Vous recommanderez, n'est-ce pas, à Mme Guillot l'économie de ses
forces, comme celle du beurre et du charbon. Donnez plutôt quelques
raccommodages à faire au dehors. Vous m'avez dit que Jules aiderait sa mère;
dans le fait, il peut, à la cuisine, préparer et nettoyer bien des choses. Je
ne vois pas qu'il en soit question.
Pas un mot non plus du loisir laissé à Mme Guillot pour prier et
fréquenter les Sacrements. Je lui ai dit qu'elle serait bien libre à cet égard.
S'il faut qu'elle le soit moralement, il faut qu'elle le soit aussi
matériellement.
Voyez comme je me permets de vous donner des avis, moi pauvre simple soldat, à
un Colonel de deux régiments, à un Supérieur de par l'Evêque et de par notre
Père! Vous me le pardonnerez, n'est-ce pas, en faveur de l'intention.
Mille choses à tous vos bons frères, un baiser à mon petit Jules, si heureux
d'être votre clerc. Soignez votre santé en dormant plus et remuant moins.
Fermez quelquefois votre porte à ce flot de visiteurs qui émerveille Mme Guillot.

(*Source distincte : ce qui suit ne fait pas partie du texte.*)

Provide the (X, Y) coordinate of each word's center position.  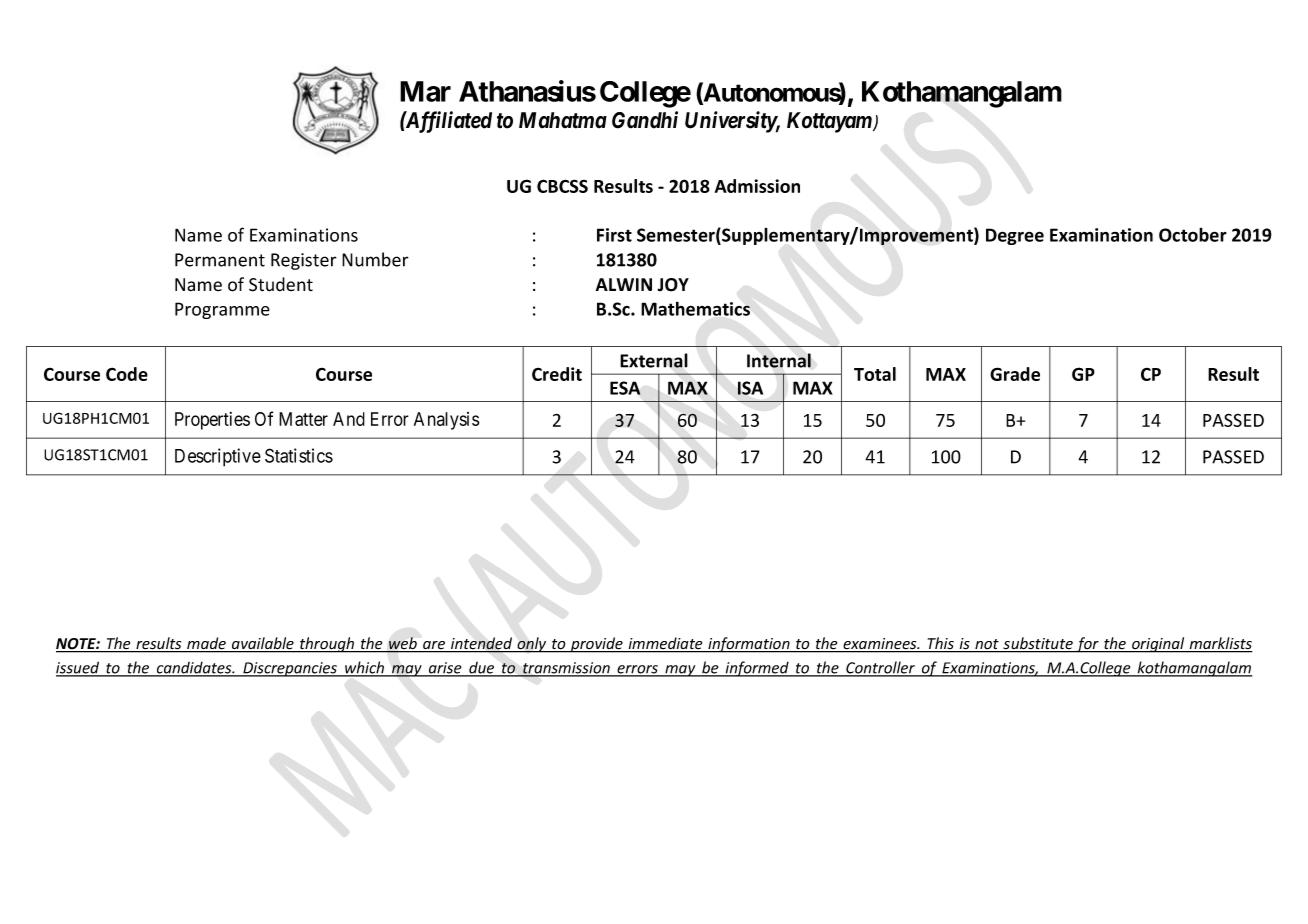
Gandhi (645, 120)
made (206, 644)
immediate (665, 644)
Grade (1015, 374)
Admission (757, 186)
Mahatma (563, 120)
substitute (1038, 644)
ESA (625, 388)
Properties (212, 421)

Adieu, bien cher ami, n'oubliez pas de prier pour la Communauté, pour les
œuvres et pour Ste-Anne plus que jamais.
Tout à vous en
N.S.
L'abbé Planchat
Bien cher ami et fils en N.S.,
Vous prendrez, comme ils doivent être pris, les avis de M. Planchat qui, du
reste, à la réflexion, a bien saisi le sens des paroles de Mme
Guillot, laquelle ne donnait pas comme ordinaires les fatigues qu'elle avait eues
à porter, mais seulement comme accidentelles et comme résultant d'un peu
d'arriéré, soit dans ses affaires propres, soit dans celles de la maison. Elle
semble satisfaite d'ailleurs et se loue beaucoup des bons procédés de toute la
famille d'Angers.
Comment allez-vous, cher ami, ce temps mou est bien défavorable aux santés
débiles. Ici, M. Lacroix, à peine entré, fait une petite maladie, suite de ses
fatigues de l'ordination; il va mieux, mais l'épuisement résultant de ses cinq
années de vie recluse est bien manifeste et sera long à réparer. Il se plaît
jusqu'ici au milieu de nous. M. Braun soutient assez bien ses jeunes gens, mais
sa santé est dix fois plus chancelante que la vôtre. C'est avec ces instruments
ébréchés que le grand Maître se plaît à faire ses chefs-d'œuvre; il est plus
manifeste ainsi que le grand art de l'Ouvrier a su triompher, malgré
l'imperfection des instruments.
Adieu, bien cher ami, complaisons-nous dans nos faiblesses et impuissances si
elles servent à la gloire de notre Dieu. Embrassez vos frères, que j'embrasse
ici moi-même en votre personne et dans les Cœurs sacrés de J. et de M.
Votre ami et Père
Le Prevost
31 janvier. P. S. Nous recevons votre lettre à l'instant. Hélas! que de
charges pour les jours gras, et que ce moyen de remettre sa santé doit être peu
efficace! Je présume bien que vous n'avez pu rien retrancher; c'est pourtant
bien compliqué. On me dit qu'à Nantes, où le patronage est parmi les meilleurs,
il n'y a que deux fêtes un peu notables par an. Si avec le temps, nous
pouvions, dans toutes nos œuvres, simplifier un peu nos moyens, nous serions
certainement en progrès; vous en êtes, j'en suis sûr, convaincu comme moi;
peut-être, avec de la persévérance, y arriverons-nous.
Adieu encore, cher enfant, ne manquez pas de nous donner très souvent de vos
nouvelles, ne fût-ce que par un mot.